Nach schweren Vorwürfen, zuletzt durch fünf Sängerinnen, stellt der Chef der Tiroler Festspiele Erl, Gustav Kuhn, seine Funktion bis zur vollständigen Klärung mit sofortiger Wirkung ruhend. Das ist laut APA das Ergebnis einer Sitzung des Stiftungsvorstandes der Tiroler Festspiele Erl, die nach den Vorwürfen einberufen worden war. Kuhn wolle damit weiteren Schaden von den Festspielen abwenden, teilten die Verantwortlichen der APA mit.

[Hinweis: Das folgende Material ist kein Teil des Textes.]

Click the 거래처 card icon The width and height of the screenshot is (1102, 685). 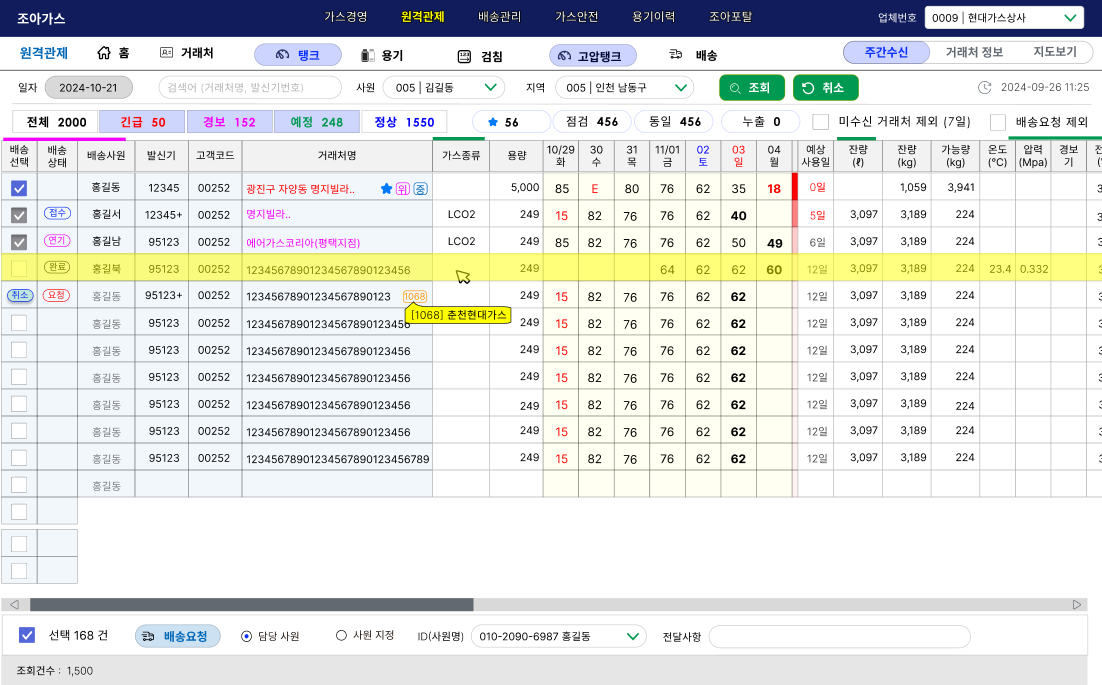[167, 54]
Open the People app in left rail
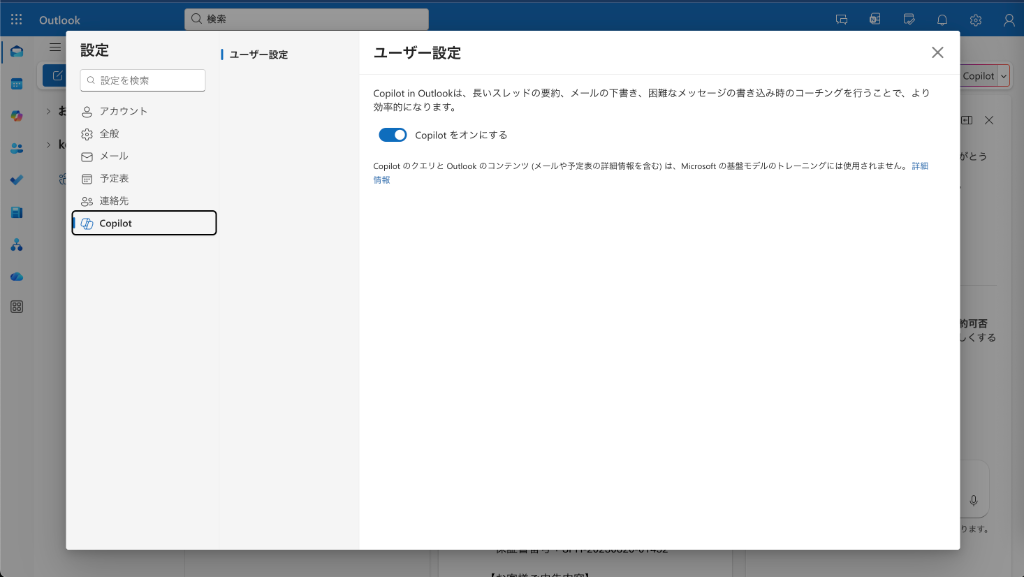The height and width of the screenshot is (577, 1024). (16, 148)
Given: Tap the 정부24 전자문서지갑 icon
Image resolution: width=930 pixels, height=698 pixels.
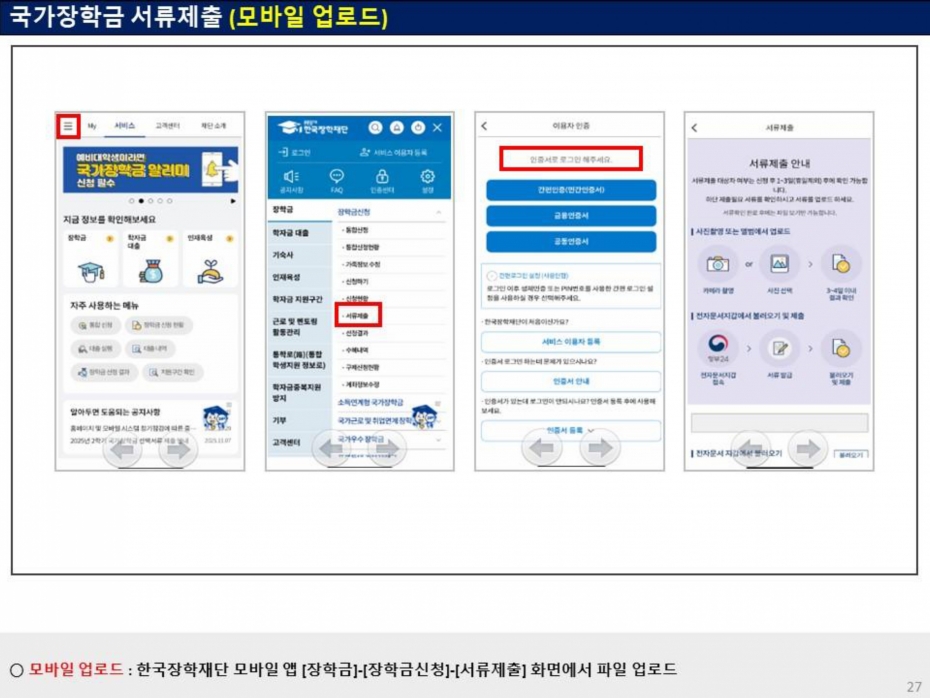Looking at the screenshot, I should (716, 347).
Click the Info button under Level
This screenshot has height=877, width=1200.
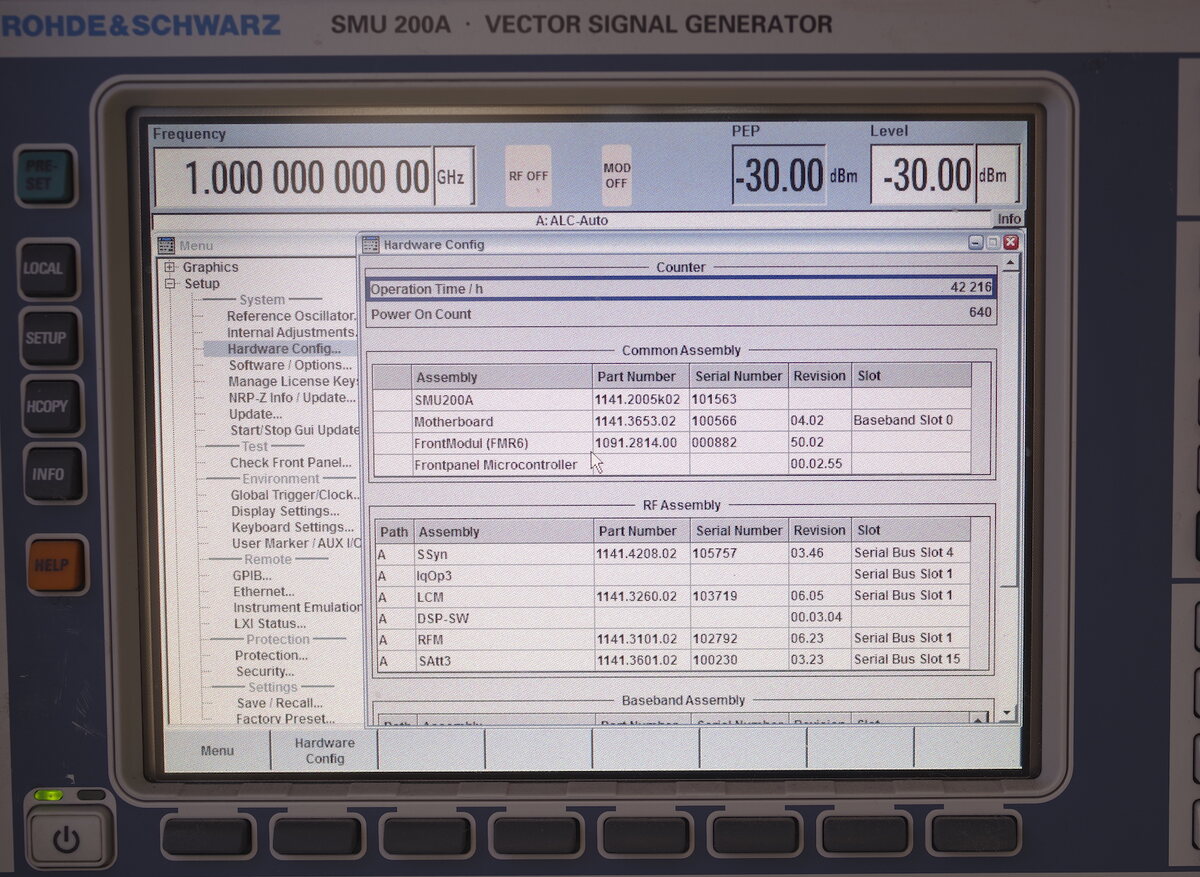point(1009,219)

Die Festspiele waren zuletzt unter schweren Druck geraten: Fünf ehemalige Künstlerinnen hatten in einem offenen Brief an Festspielpräsident Hans Peter Haselsteiner sexuelle Übergriffe bzw. Missbrauch durch den künstlerischen Leiter, Gustav Kuhn, angeklagt. Sie sprechen von "anhaltendem Machtmissbrauch und sexuellen Übergriffen" durch Kuhn während ihres Engagements. Am Montagabend bekräftigten zwei der Künstlerinnen die Vorwürfe im ORF. Kuhn weist diese weiterhin zurück.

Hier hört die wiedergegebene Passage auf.